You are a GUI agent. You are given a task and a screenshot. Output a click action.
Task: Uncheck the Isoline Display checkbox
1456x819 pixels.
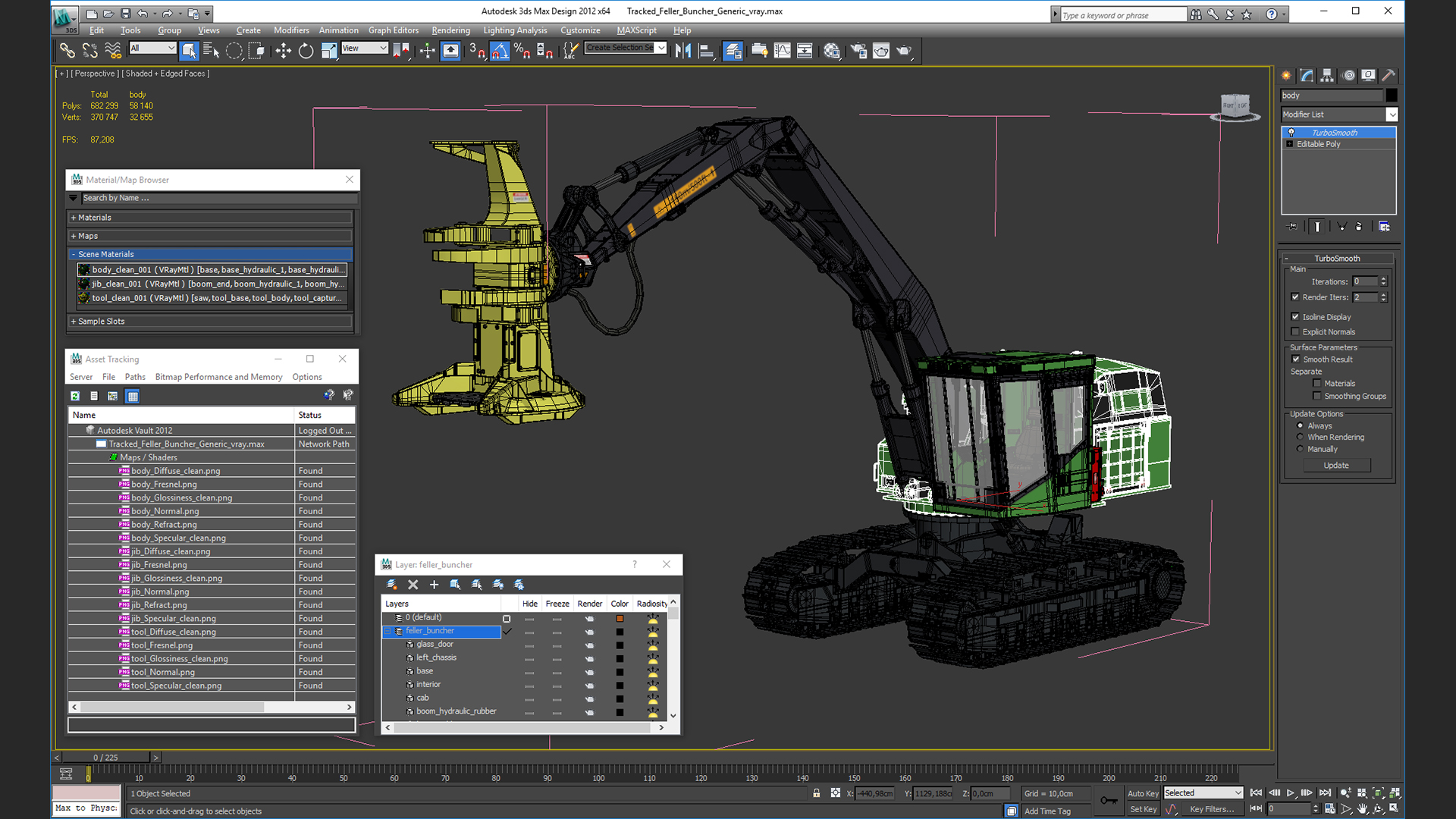click(x=1295, y=317)
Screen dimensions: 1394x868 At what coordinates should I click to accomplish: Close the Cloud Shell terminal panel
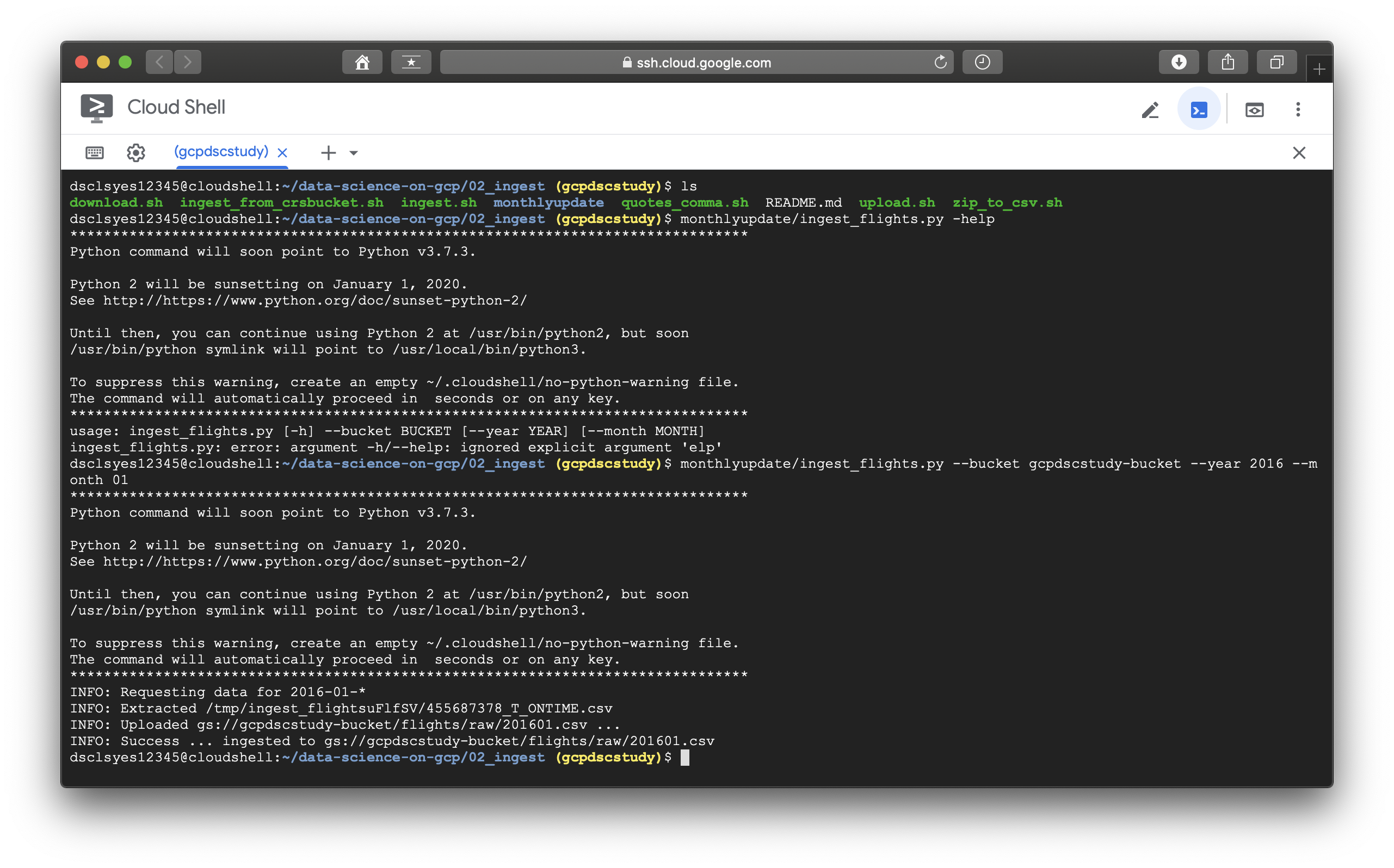click(1299, 153)
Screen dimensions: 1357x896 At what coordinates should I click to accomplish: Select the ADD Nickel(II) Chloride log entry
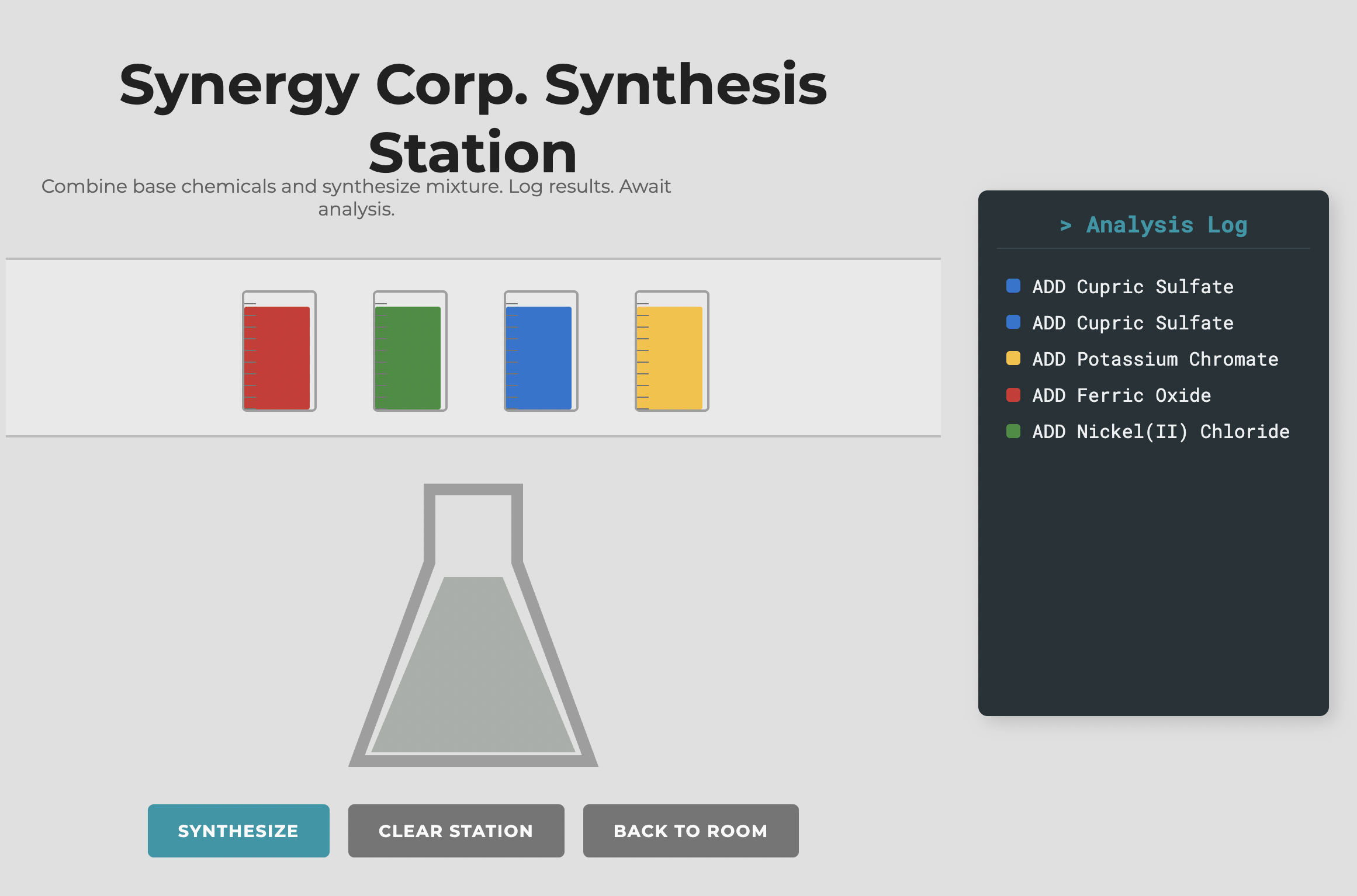pos(1161,432)
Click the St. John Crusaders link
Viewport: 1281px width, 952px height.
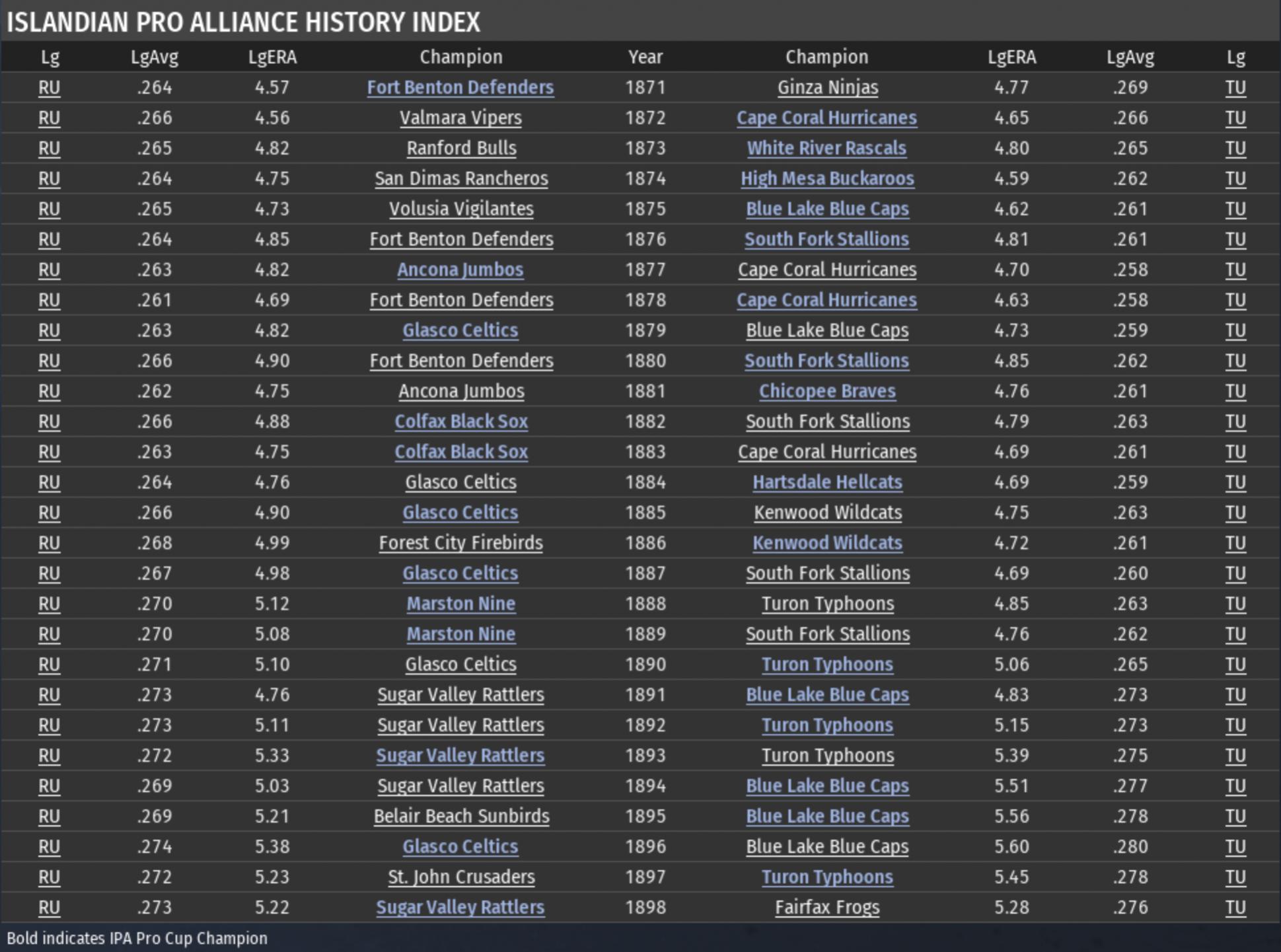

+ + + + +

### What to work on
The response should be the full material, repeated exactly, with images removed.

### Response to this task
You are a GUI agent. You are given a task and a screenshot. Output a click action.
Task: Uncheck the Isoline Display checkbox
1456x819 pixels.
click(x=1295, y=317)
Screen dimensions: 1394x868 At what coordinates should I click to accomplish: Close the Cloud Shell terminal panel
click(1299, 153)
Screen dimensions: 1357x896 At what coordinates should I click to accomplish: Select the ADD Nickel(II) Chloride log entry
pos(1161,432)
Click the St. John Crusaders link
Viewport: 1281px width, 952px height.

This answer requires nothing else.